I come from a prompt family. We are all prompt. And yet we’re a family of step and half siblings, so it’s a dominant gene that runs in two separate bloodlines, which suggests that this was ordained by God. When I mentioned we arrived at the restaurant fifteen minutes early, that was just me and my parents. My brother and his family had been there five minutes already.
“I’m here! But don’t rush.” That’s perhaps the most common text I send to my friends. If I’m picking them up, I will inevitably arrive while they are still in a reasonable period of getting ready. I try to be late. I make myself wait beyond what I think is a reasonable time to leave, and yet somehow I am still early. And I’m not making up lost time by speeding. A wormhole just opens up.
Now, I don’t claim to be a therapist, but I think this has something to do with the scrabbling to be in control of a situation. Being late makes me feel as if I’m free falling.

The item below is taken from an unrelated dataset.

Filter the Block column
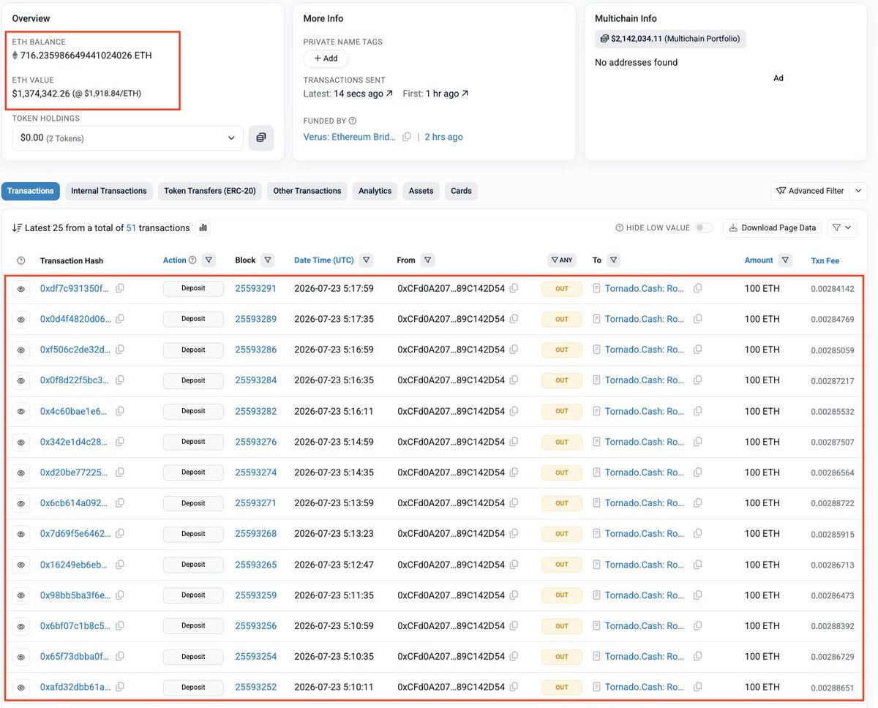Screen dimensions: 878x708 (x=268, y=260)

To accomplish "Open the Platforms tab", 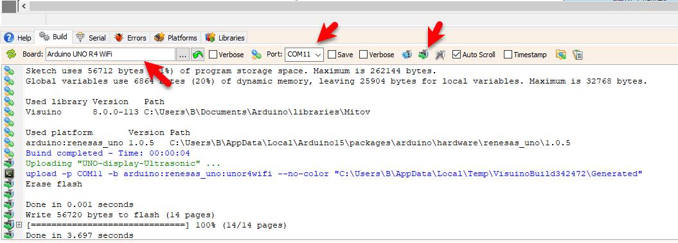I will (175, 38).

recently wrote a post about reoccurring dreams, and it reminded me of one particular nagging dream that pops up whenever my life feels particularly out of control: driving a car from the backseat. Usually someone is in the front, incapacitated, and I have to figure out how to steer over the headrest with no access to the brake. If it’s a particularly stressful time in my life, my subconscious throws in what it perceives to be the pinnacle of unpredictability: a grey-black, chugging tornado.Being on time (and by that I mean early) requires all my ducks to be in a row, which is exactly how I like my ducks. I like the process of organizing those ducks. I like the math it takes to calculate time of departure, having my clothes all sorted out if it’s an early morning venture, and then when I inevitably get to my destination ten minutes early, it’s rather peaceful to just sit in the driveway and admire my friend’s azaleas like a weirdo. When it comes to movies, I get to see not only all of the trailers but the screen’s brandname. I see the room when it’s lit up and the employees are sweeping up popcorn from the last movie. “Wow, must’ve been a wild one,” I say as I scootch past giant garbage cans and choose one seat in a sea of empty chairs. You can see the floors where all the black linoleum is peeling. The floor-to-ceiling velvet curtains are blotched in soda stains. Being early gets you that sort of insider privilege.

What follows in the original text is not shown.